■ What is expected ■
Turn every line of the items below into a numbered list, skipping blank lines and leaving out the pictures.

__________

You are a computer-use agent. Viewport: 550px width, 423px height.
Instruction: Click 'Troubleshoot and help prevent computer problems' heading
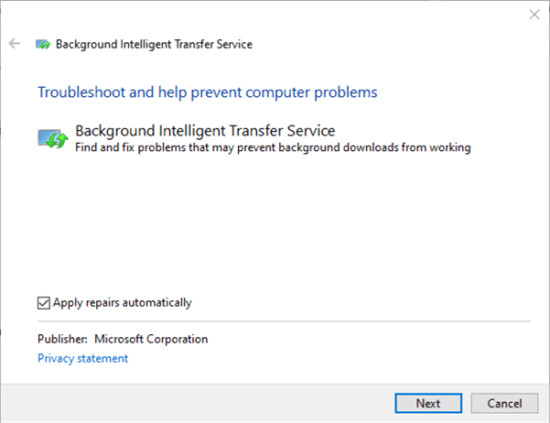click(x=207, y=92)
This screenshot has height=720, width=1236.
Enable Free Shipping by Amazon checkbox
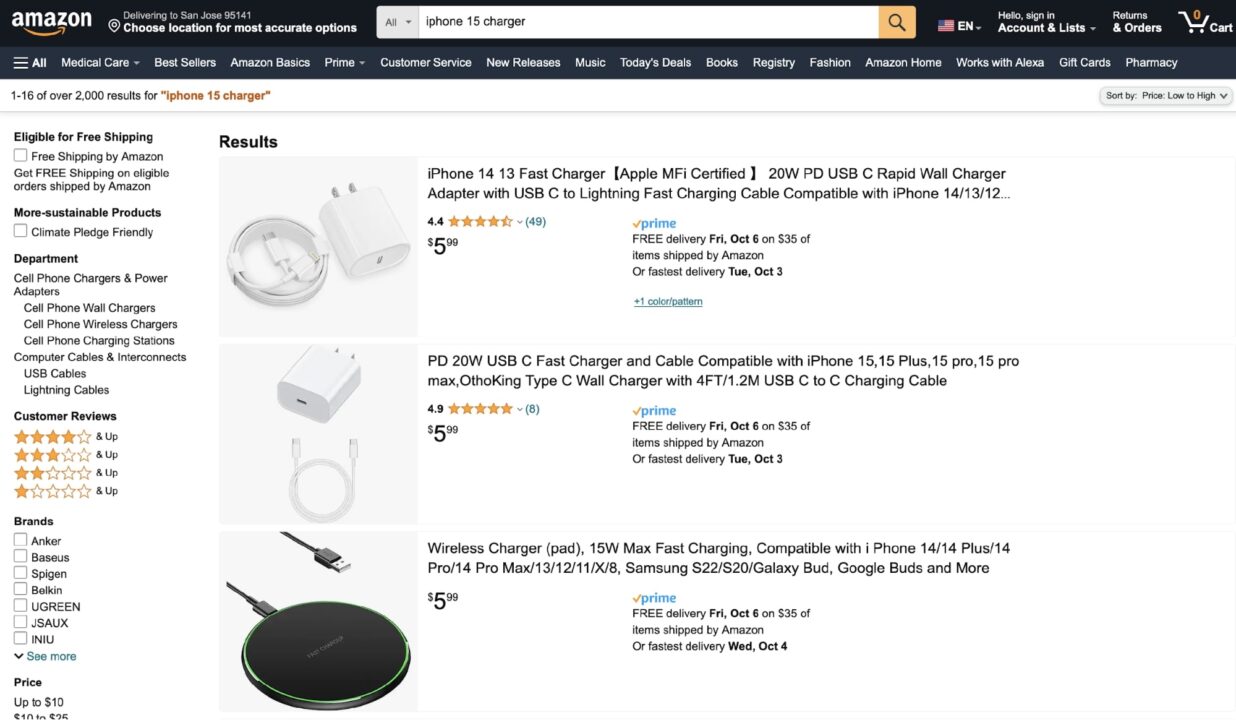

__________

■ Answer for this exercise ■
1. You are a computer-use agent. Viewport: 550px width, 423px height.
2. Instruction: Click 'Troubleshoot and help prevent computer problems' heading
3. click(x=207, y=92)
4. This screenshot has height=720, width=1236.
5. Enable Free Shipping by Amazon checkbox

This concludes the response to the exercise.